Конечно, принципиально иного свойства, чем у Катаева, который даже бравировал своей безнравственностью. Но все же:

«Разве легкость отказа от наследия (а там были и родные ему могилы) отвращала его не меньше, чем козни и лицемерие „наследников Сталина“? И сам Сталин, Сталин — человек и Сталин — распорядитель всех человеческих судеб, был для него как вызов чести. Стоит подумать, чего бы мы лишились, если бы Твардовский не принял этого вызова».

Да, стоит. Но оценим и странность этой ситуации — в особенности для нашего времени, для поколений, которые не хотят жить воспоминаниями. Не считая себя обязанными понимать, с какой мукой их родители добывали свою истину, свою внутреннюю свободу. А Твардовскому, не растратчику, а добытчику, были в равной степени отвратительны и сталинисты, и те, кто чересчур безболезненно отрывал от себя того, кому слепо верил долгие годы.

Быть может, последней болью поэта Твардовского был жесткий цензурный отказ напечатать его поэму «По праву памяти», писавшуюся с 1966-го по 1969 год. Говорю: «поэта», потому что болью наипоследней, ударом, который ускорил смерть, было изгнание Твардовского из любимого «Нового мира», редакторство в котором и сделало его «центральной фигурой духовного обновления».

Одной поэзии для этого не хватило бы.

Боль возрастала из-за молчаливого предательства тех, кого Александр Трифонович считал соратниками.

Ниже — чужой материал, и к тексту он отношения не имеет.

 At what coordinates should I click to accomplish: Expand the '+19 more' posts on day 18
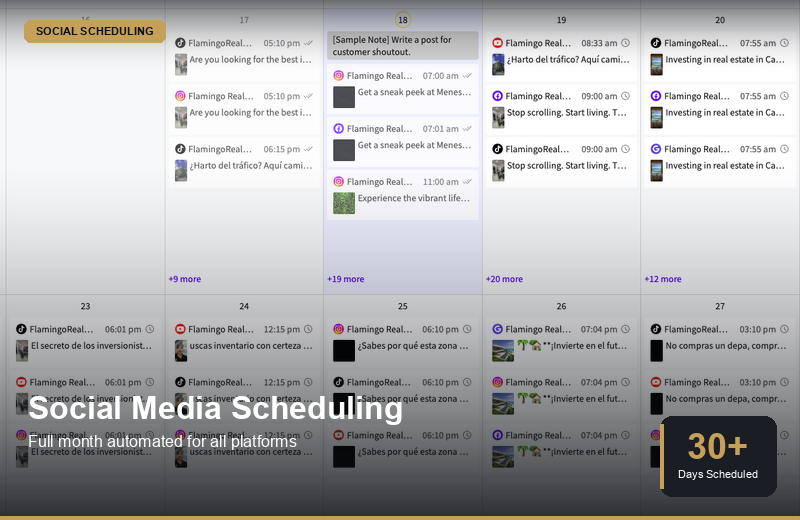pos(345,279)
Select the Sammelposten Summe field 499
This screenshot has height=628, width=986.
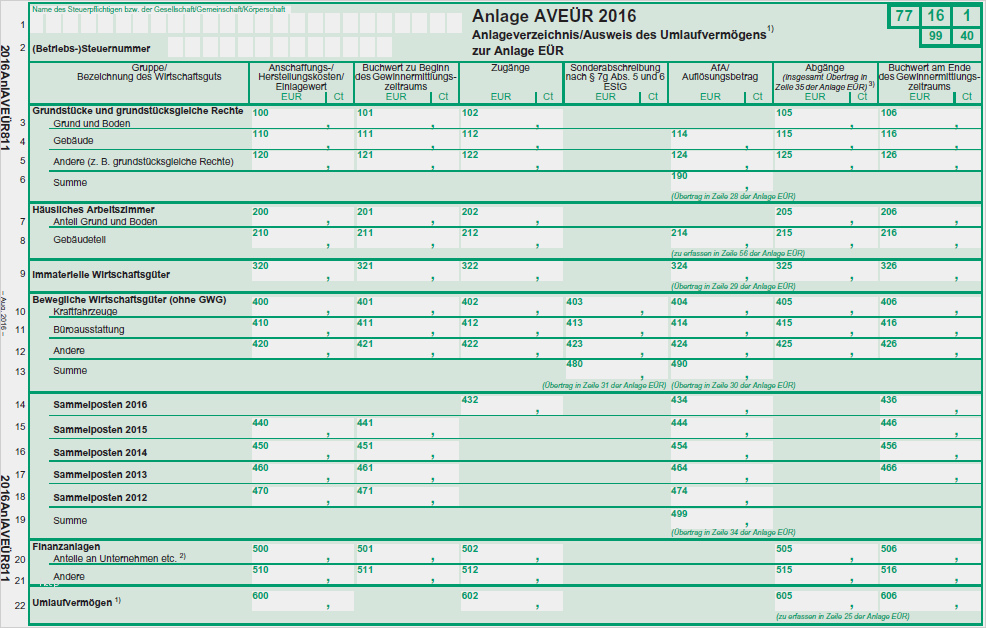[719, 518]
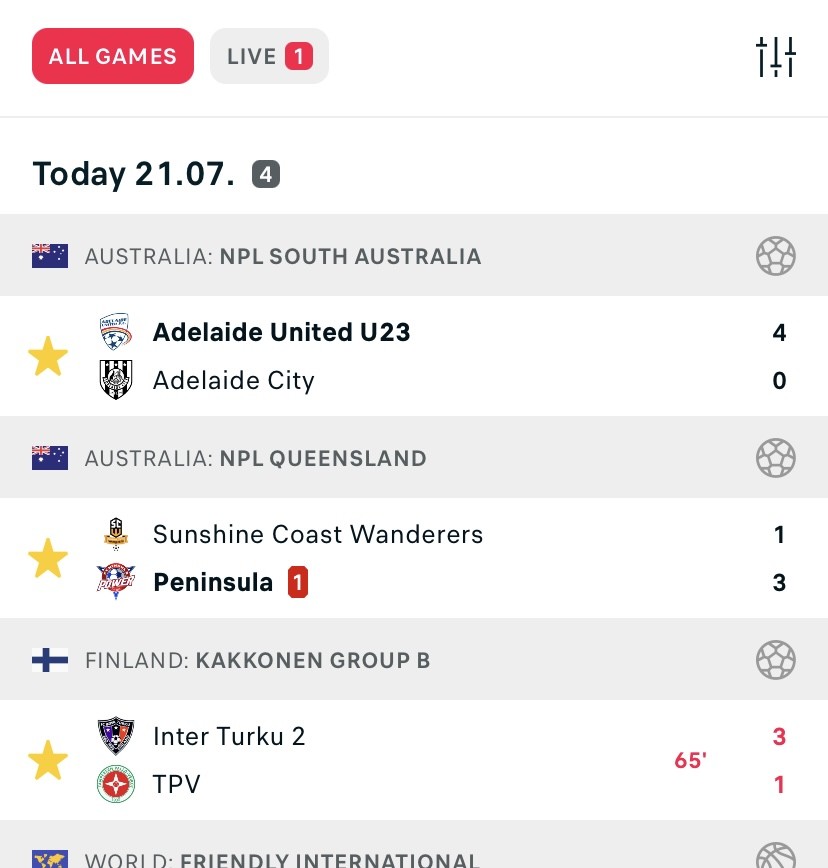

«Поэму свою в верстке он разослал членам редколлегии „Нового мира“, своим, так сказать, единомышленникам, а в редколлегии были и депутаты Верховного Совета, был даже член Президиума Верховного Совета (тут каждое это слово полагалось писать с заглавной буквы!). Ни один не откликнулся. А Чингиз Айтматов, вылупившийся в свое время из „Нового мира“, как птенец из гнезда (из яйца? — Ст. Р.), немалыми стараниями Твардовского удостоенный Ленинской премии, приехав в Москву, зашел в редакцию, как обычно. „Вы получили верстку моей поэмы?“ — спросил Твардовский. Айтматов прекрасно владел лицом: „Нет, не получал“.

— Но не сказал: дайте!

Дважды Твардовский повторил: „Но не сказал: дайте!“ И пухлым кулаком ударял по столу».

Это вспоминает прозаик Григорий Бакланов, который, став в перестройку редактором «Знамени», первым опубликовал эту антисталинскую поэму.

Обида Твардовского наверняка обострилась и оттого, что на поэму не откликнулся тот, кто был ему дорог особо, — Солженицын. Впрочем, он-то смолчал отнюдь не из трусости, а если бы не смолчал, то боли поэта не было бы границ.